Monday, March 06, 2006

I'm not a robot... I'm real.


I'm going to place a passage of the book 'surprise me' by Terry Esau. The 30 day surprise me experiment thingy that my small group is doing.

Keep in mind that this is practically right on to my thoughts about my faith. And it's excited me to hear that there are others (or another at least) that believe this exact way...

Day 26: Stepford Christians: "... That's why it's so pathetically sad that we Christians have become robotic in this culture. I'm pointing the finger at me too. We act, we play roles a part we've read about, a part we've been told we're supposed to play. We're ceramic plaster-of-poser. We may look good to the casual observer, but what good is the casual observance when you're looking for ultimate substance?
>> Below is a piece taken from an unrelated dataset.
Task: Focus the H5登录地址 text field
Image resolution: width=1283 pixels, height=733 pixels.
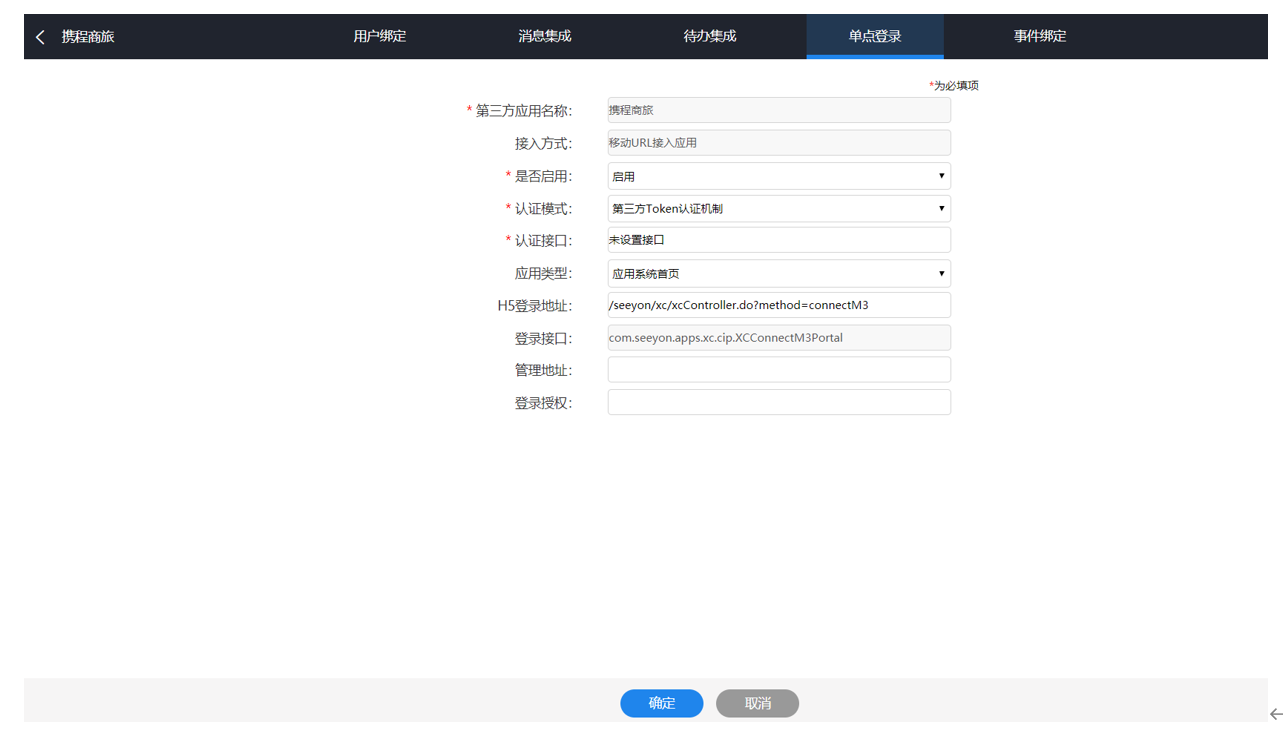Action: point(778,305)
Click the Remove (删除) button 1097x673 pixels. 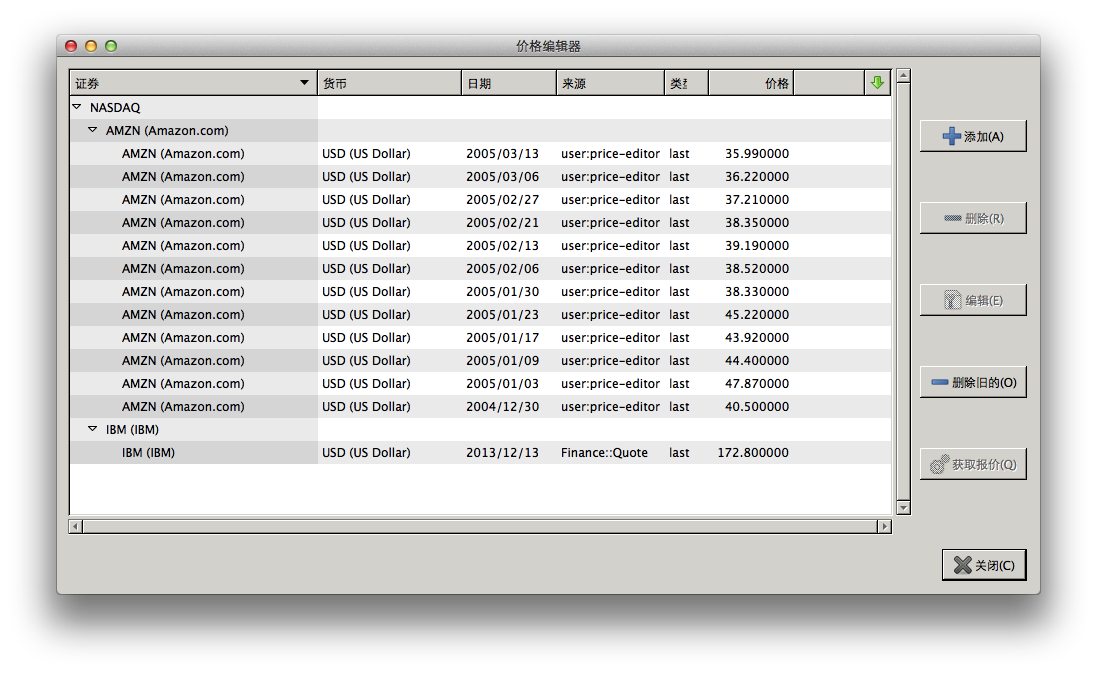pyautogui.click(x=973, y=218)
As long as we are just role-playing, the only participants we're going to bring on board are other role-playing, bitpart thespians who are looking for nonthinking parts. We've got enough nonthinkers in Christianity. We need genuine, questioning wrestlers of the faith. We need people who doubt their way to belief. People who question their way into ownership of their faith. People who earn the right to say, this is who I am, so far, because this is who I've discovered God to be, so far." "... We have too many Christian robots. We need Christians who fail and admit they fail. We need Christians who admit that they don't know everything. We need more human Christians. We need more Christian humans. Let's wrestle our beliefs to the ground. Then let's get up and do all over again. Let's be okay with the struggle, with not knowing everything. Do we really want a God that we can explain? Do we want a God that we can quantify? If we could, wouldn't we be him? I don't want that God. If I can figure him out, then I don't want him. He'd be too average, too regular, too human. That God is a poser. The robots can have that God. He's not worthy of my devotion. I want a big God that blows my mind into tiny bits when I even attempt to capture him. I want a God who's a surprise machine, a conundrum, a continual mystery. That's the God that has captured me. I know for a fact that He doesn't resolve, at least in the way that I understand resolution. And I'm becoming more and more okay with that. I'd better, because there are no other options."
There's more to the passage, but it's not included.